In what way can this be done?

“In my opinion, it has long been extremely necessary to optimize the territorial setup of Ukraine. It will be noted that the name of our state derives from the idea of our native land. Incidentally, the root word in the name of the Ukrainian state is ‘krai’ [area, territory – Ed.]. The current situation demands that it is time to switch from small oblasts to integrated territories. The optimum model is when 24 small oblasts give way to eight powerful territorial-administrative entities. This pattern of territorial reform will help build a clear-cut system of executive authorities, consolidate financial resources, and considerably reduce the bureaucratic apparatus and, hence, the extent and potential of the now rampant corruption. This kind of territorial optimization will considerably intensify and diversify the inner regional links, radically reduce the number of depressed regions, and eliminate the wide gaps in socioeconomic development.

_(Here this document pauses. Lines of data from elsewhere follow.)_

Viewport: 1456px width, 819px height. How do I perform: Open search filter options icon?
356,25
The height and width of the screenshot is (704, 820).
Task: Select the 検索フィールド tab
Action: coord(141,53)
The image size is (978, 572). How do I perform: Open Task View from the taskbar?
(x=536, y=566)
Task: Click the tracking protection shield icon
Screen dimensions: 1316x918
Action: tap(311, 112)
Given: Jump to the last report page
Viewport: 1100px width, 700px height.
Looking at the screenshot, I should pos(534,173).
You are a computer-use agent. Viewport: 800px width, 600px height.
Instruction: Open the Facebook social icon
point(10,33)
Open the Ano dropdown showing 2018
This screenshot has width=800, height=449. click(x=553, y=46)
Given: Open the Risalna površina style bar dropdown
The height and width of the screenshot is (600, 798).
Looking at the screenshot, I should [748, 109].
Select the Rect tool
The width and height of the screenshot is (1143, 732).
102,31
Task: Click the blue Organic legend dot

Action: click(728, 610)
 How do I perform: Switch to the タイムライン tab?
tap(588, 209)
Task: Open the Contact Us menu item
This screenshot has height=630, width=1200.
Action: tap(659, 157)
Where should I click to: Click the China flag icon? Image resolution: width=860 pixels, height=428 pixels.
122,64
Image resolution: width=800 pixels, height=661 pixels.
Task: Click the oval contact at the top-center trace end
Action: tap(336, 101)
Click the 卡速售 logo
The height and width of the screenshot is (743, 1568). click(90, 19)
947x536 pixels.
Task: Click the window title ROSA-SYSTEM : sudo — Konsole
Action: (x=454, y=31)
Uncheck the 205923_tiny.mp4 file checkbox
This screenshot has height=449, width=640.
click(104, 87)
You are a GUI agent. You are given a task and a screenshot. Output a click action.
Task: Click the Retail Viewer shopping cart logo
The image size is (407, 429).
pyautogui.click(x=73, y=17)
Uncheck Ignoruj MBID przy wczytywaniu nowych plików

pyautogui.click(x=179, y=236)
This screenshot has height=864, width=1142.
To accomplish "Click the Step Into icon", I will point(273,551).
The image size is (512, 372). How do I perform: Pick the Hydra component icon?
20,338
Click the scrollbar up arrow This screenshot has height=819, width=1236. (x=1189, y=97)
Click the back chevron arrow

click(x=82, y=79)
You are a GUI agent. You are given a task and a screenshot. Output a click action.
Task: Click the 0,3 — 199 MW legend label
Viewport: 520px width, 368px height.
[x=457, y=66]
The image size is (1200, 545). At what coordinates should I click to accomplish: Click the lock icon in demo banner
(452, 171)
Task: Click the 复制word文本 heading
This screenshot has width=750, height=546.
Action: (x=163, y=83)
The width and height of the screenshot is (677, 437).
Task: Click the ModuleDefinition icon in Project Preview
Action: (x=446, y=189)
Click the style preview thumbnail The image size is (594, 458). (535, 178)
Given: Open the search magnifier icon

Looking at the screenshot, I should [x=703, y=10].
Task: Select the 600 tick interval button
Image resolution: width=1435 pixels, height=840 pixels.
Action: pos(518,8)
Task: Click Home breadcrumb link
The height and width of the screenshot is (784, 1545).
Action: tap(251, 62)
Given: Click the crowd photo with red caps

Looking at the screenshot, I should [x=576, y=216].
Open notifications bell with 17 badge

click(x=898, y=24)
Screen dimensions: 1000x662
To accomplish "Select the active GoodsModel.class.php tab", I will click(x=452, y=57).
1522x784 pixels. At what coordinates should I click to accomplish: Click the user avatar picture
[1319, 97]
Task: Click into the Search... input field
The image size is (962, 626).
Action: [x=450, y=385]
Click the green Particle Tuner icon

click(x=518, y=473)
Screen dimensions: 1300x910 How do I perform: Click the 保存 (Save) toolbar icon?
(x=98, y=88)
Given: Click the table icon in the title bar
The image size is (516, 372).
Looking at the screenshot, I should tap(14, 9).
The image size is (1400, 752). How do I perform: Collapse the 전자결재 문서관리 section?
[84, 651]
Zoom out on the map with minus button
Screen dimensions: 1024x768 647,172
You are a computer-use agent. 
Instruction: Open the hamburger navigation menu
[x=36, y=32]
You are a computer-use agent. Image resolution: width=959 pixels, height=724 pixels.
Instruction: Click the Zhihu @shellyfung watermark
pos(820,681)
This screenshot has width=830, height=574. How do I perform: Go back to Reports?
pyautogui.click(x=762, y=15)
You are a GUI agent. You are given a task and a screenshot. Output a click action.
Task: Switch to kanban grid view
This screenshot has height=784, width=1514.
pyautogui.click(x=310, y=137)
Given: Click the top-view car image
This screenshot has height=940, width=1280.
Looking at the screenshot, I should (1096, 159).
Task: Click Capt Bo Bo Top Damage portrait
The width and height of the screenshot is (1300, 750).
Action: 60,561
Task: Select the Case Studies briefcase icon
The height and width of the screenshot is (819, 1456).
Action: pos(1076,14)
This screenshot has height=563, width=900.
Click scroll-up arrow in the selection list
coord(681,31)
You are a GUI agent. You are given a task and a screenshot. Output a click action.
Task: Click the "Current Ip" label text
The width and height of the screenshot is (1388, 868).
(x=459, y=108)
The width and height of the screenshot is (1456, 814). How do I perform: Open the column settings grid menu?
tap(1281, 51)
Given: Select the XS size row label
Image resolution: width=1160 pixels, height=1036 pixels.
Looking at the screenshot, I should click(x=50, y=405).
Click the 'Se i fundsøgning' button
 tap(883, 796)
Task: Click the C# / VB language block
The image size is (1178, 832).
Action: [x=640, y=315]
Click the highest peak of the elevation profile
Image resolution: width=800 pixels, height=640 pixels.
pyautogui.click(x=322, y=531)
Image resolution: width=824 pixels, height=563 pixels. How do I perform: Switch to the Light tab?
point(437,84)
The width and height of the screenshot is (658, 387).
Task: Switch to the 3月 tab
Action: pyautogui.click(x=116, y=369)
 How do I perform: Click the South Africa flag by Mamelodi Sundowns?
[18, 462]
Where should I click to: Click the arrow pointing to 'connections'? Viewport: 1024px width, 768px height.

“In more concrete terms, the state of Ukraine might have the following territorial setup: the Autonomous Republic of the Crimea, Donetsk Territory (Donetsk and Luhansk oblasts), Carpathian Territory (Lviv, Ivano-Frankivsk, Chernivtsi, and Zakarpattia oblasts), Kyiv Territory (Kyiv, Kirovohrad, Cherkasy, and Chernihiv oblasts), Podillia Territory (Vinnytsia, Khmelnytsky, and Ternopil oblast), Polissia Territory (Volyn, Rivne, and Zhytomyr oblasts), Dnipro Basin Territory (Dnipropetrovsk and Zaporizhia oblasts), Black Sea Basin Territory (Odesa, Kherson, and Mykolaiv oblasts), and Sloboda Territory (Kharkiv, Sumy, and Poltava oblasts).

“I can only forecast that it is not today or tomorrow this country will opt for these radical changes. But it is sure to do so. This will be the beginning of a true Ukrainian renaissance.”